It's been a few months since I mentioned the Six Sigma Church initiative on these pages. Honestly, this is one of the juiciest projects I am involved in, and it's tempting to post on it more frequently. But with the privilege of insider-dom comes the responsibility of discretion, and so I must allow a thin veneer of historical perspective to come between real-life politics and my public posts.
All that to say that this exciting project of congregational empowerment got shot down over the summer, before it even had a chance to take off. After a couple weeks of teeth-gnashing, though, our Six Sigma Squadron started smiling again when we were re-authorized with an even bigger mandate than we had started with.
Now we are recovered from the summer drama and ready to fly, once again. Our mission: to lead a diverse congregation of 500 through a discussion of the role we all play in our shared ministry -- a sort of "congregational check-up." We aim ultimately to promote not just vitality and strategic thinking but also grass-roots empowerment.

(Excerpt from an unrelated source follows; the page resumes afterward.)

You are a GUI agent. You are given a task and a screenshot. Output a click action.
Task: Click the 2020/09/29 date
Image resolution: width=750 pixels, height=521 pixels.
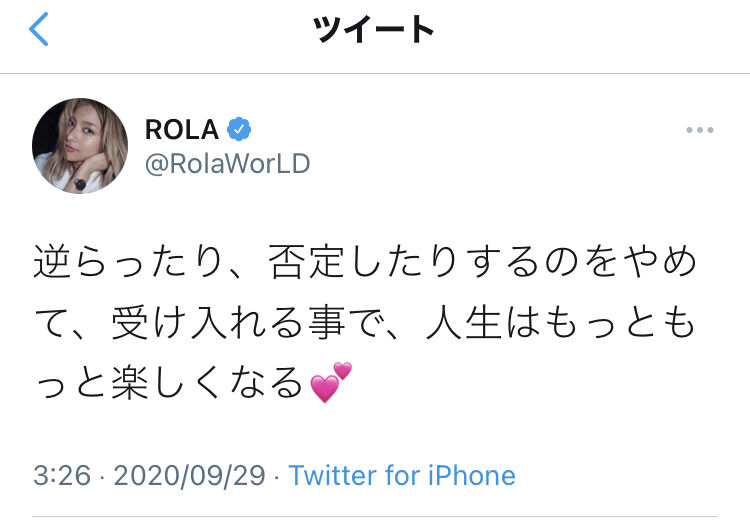click(x=189, y=475)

We have an ambitious plan to get this community-wide discussion started over the next six months. We're starting with a written survey that will broadly assess the congregational mood. Then in March 2005 we'll use the survey results to help organize a series of neighborhood meetings, run as facilitated small-group discussions. In May 2005 we'll organize a couple big town-hall style meetings to review what came out of the neighborhood groups.
I love leading bottom-up organizational projects like this -- helping 500 people recognize their common voice. This time around, much more than ever before, I am attuned to the ways we can use the Internet to help our community thrive:
SurveyMonkey -- a convenient way to administer surveys. Compared to using only paper forms, we expect the combination of paper and on-line survey forms to significantly boost participation. By encouraging use of on-line forms whenever possible, we expect to virtually eliminate tedious data entry and focus purely on more interesting analyses. Results and analyses will also be available in real-time to everyone.
WorldCrossing -- a great platform for creating free on-line discussion forums. By hooking on-line survey repondents directly into this forum, we can stimulate an on-going community-wide discussion directly, without leaving survey participants waiting for weeks before we can make sense of survey results and organize neighborhood group discussions. (Thanks to on-line community expert Ari Davidow for recommending WebCrossing and WorldCrossing to me.)
We are also considering blogs as another on-line community tool. Bill Ives recently shared a great example of a community blog, "The uvScene." Bill also pointed me to a post by Lee LeFever about why blogs are good for running on-line communities.